* **ACTIVITY**
Write what comes next in the news report below about the planned Singapore summit between Donald Trump and Kim Jong-un, picking up from where the report stops.

* **TEXT SECTION**
Donald Trump has announced that a 12 June summit with Kim Jong-un will go ahead as planned in Singapore, saying it would mark the beginning of a negotiating process with North Korea that could involve several such meetings.
Trump was speaking to reporters after meeting Kim’s top aide, Kim Yong-Chol, in the Oval Office. It had been billed as a brief courtesy visit but it continued for more than an hour and 20 minutes. In a lavish show of hospitality, Trump escorted his visitor, a former spy chief and general who is under US sanctions, outside the White House for more informal talks and to pose for photographs with the North Korean delegation.
Trump also appeared to accept the North Korean position that its denuclearisation would be a drawn-out process – not the all-in-one surrender of the regime’s nuclear arsenal that Trump officials had previously demanded.

Stored items

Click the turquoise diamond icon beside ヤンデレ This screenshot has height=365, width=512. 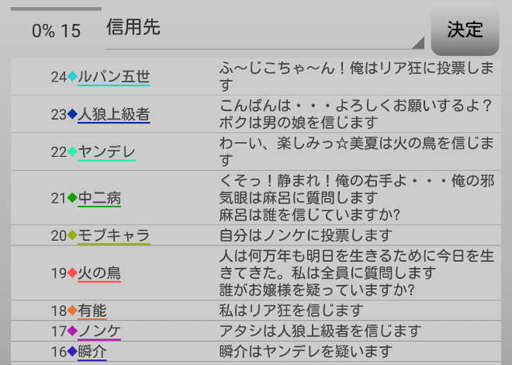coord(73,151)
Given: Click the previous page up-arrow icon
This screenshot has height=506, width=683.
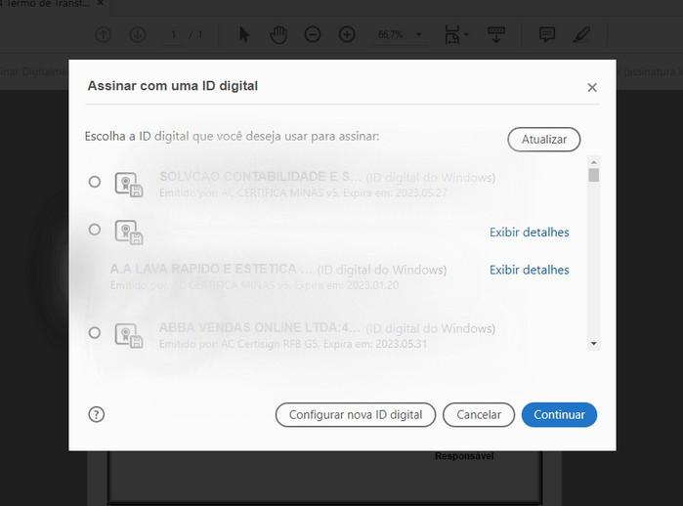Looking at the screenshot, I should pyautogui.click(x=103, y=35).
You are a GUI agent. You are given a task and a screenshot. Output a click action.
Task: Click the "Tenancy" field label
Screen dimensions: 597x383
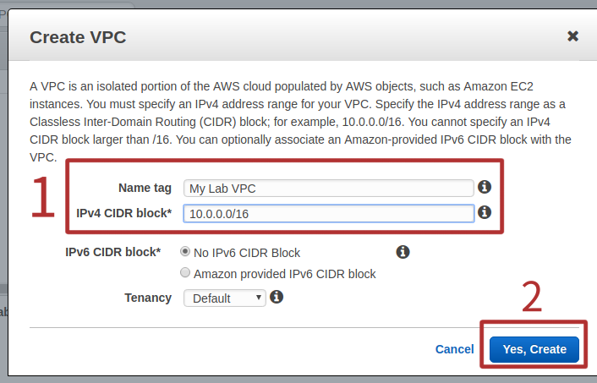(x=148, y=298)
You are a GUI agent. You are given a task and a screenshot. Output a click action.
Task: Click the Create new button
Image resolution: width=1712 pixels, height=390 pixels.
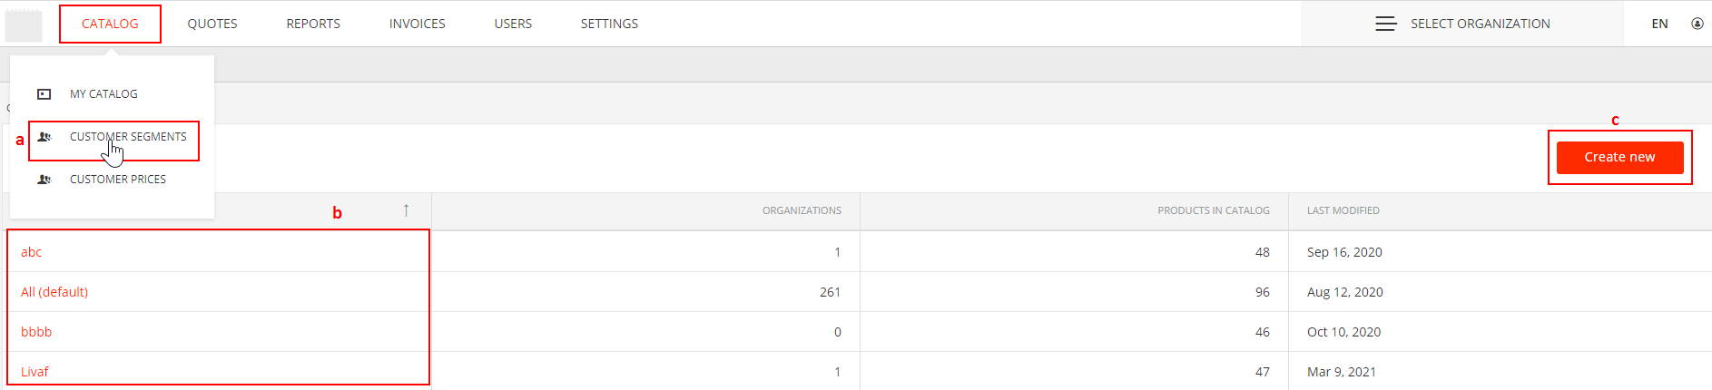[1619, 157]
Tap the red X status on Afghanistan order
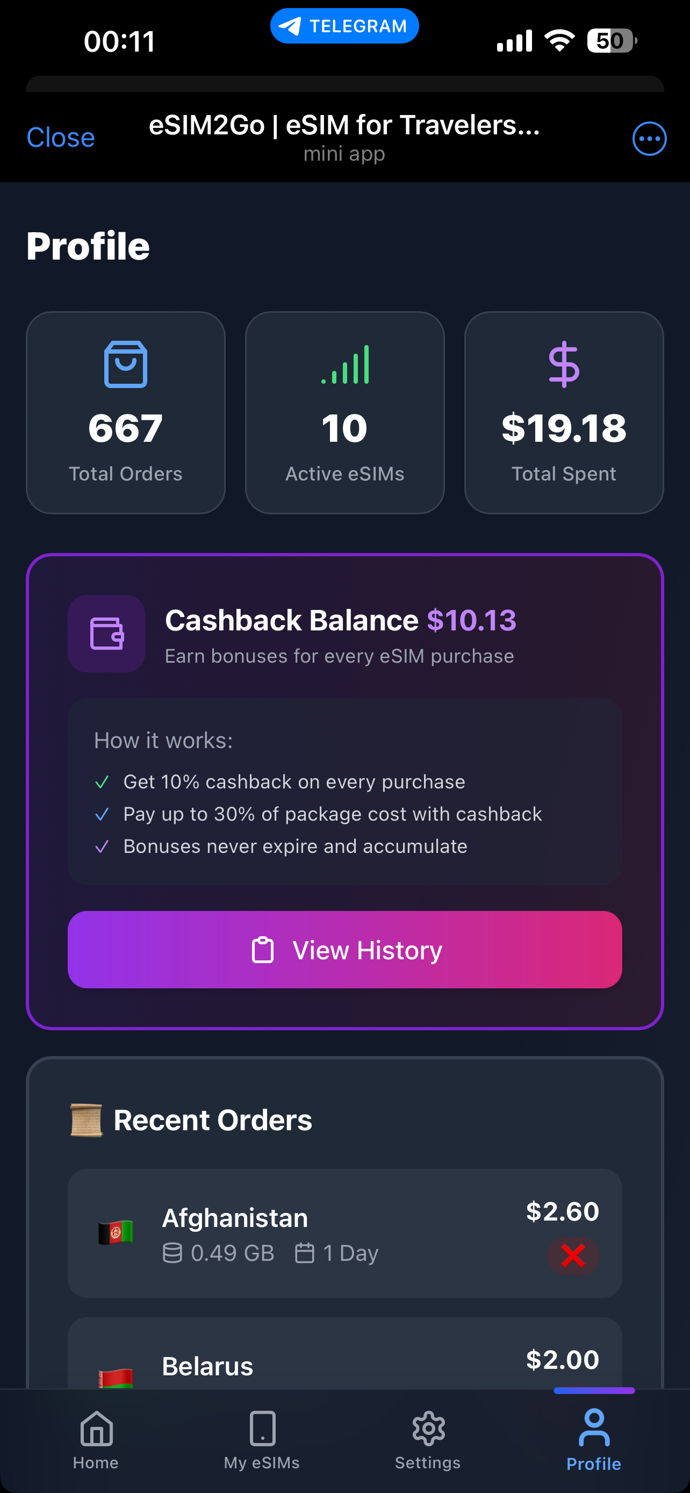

* **FINAL ANSWER**
“The big deal will be on June 12,” Trump said. “It’s a process, we're not going to sign something on June 12 and we never were. We are going to start a process. And I told them today: take your time. We can go fast, we can go slowly. I think they’d like to see something happen and if we can work something out that will be good.”
But in a dramatic downgrading of expectations from the summit, Trump said Singapore meeting would be a “getting-to-know-you meeting, plus”.
Such a meeting, the first ever between a sitting US president and a North Korean leader, has been a longstanding objective of the Pyongyang regime. To achieve it, it has suspended nuclear and long-range missile tests, but has given no undertakings on the scale or speed of its nuclear disarmament.